コミュの仕立て屋さん ~表現のお直し 承ります~

「ナイス表現!」とかを拾っていったり考えたりするブログ

大学受験予備校の仕事は「人の管理」をすることなのだろうか

ある不良高校生が一人の熱血先生と出会うことで人格が変わり、猛勉強を重ねた結果、だれもが知っているあの一流大学に合格することができましたとさ。

おしまい。

 

 

 

本当ならこんなドラマのような仕事をしてみたいところだが、残念ながら生徒の性格までを変えるような仕事が出来た覚えはない。いつかはそんな仕事をしてみたいものだが、最近こんなことがあった。

 

 

 

とある高校3年生が他の塾と検討した結果、当方にご入会をいただいた。名前をカオリとしておく。

 

 

入会から1週間が経ったある日、カオリの保護者から連絡があった。彼女はアルバイトをしながら勉強をしているのだが「アルバイトより受験の方が優先順位が高いに決まっているのに、どうして塾の方からアルバイトを辞めて勉強に注ぎ込むように注意をしないのか」という内容だった。

 

 

 

わたしの仕事は「受験勉強に関する管理」は行うが「人の管理」を行うべきではないと考えている。

 

目標に対して学習時間が足りないのであれば、どうしてもっと勉強をしないといけないのか、と目的から話す。
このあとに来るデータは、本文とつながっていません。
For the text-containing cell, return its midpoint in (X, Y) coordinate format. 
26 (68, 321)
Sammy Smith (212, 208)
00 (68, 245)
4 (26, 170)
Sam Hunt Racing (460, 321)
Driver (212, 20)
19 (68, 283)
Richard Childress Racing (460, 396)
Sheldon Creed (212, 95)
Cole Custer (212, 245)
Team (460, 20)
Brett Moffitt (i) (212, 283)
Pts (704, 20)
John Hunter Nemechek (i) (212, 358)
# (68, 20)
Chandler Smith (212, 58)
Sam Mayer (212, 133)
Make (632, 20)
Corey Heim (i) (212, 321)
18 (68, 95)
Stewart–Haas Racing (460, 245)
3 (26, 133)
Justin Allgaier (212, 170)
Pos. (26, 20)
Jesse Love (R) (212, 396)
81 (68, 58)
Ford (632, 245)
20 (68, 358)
目的を理解してくれることで、初めて生徒は勉強をする理由を見出し、時間を捻出してくれる。もっと時間が必要、と感じてくれればその時にアルバイトをどうするか、という結論を本人が出してくれるだろう。

 

 

ここを動かさない限り、彼らにとって時間は無い。他人にはあるように見えても無いものは無いのだ。

 

 

この過程を飛び越えて、いきなりアルバイトを辞めるように伝えてしまえば、まるで人生を抑え込まれてしまった感覚になってしまうだろう。

 

 

 

学習塾は教育業ではない

 

われわれは〝塾屋〟である。

塾屋は勉強の成果を出すことが仕事のため、ここはどこまでも貪欲に追究しなければならない。つまり、受かり方とノウハウは教えるものの、そこに〝育てる〟はあまり含まれていない。もちろん、勉強を通じて計画の立て方や心構えを通じて人格が形成されるときもあるだろう。

 

しかし、ここは本筋ではない。少なくとも我々がそれを口にしてしまえばそれは塾屋の本分から逸れてしまうきっかけを作ると考えて、わたしは戒めている。

 

 

裏を返せば保護者の立場になったとき「志望校には合格しなかったけど、人としての成長を促してくれたので塾に通って本当に良かった」と、心の底から思える人はどれくらいいるだろうか。少なくとも、わたしが親ならそうは思えない。

 

 

「人はどうあるべきか」を1時間生徒に説く時間があれば、英語長文の解き方の話をしたいと思う一日でした。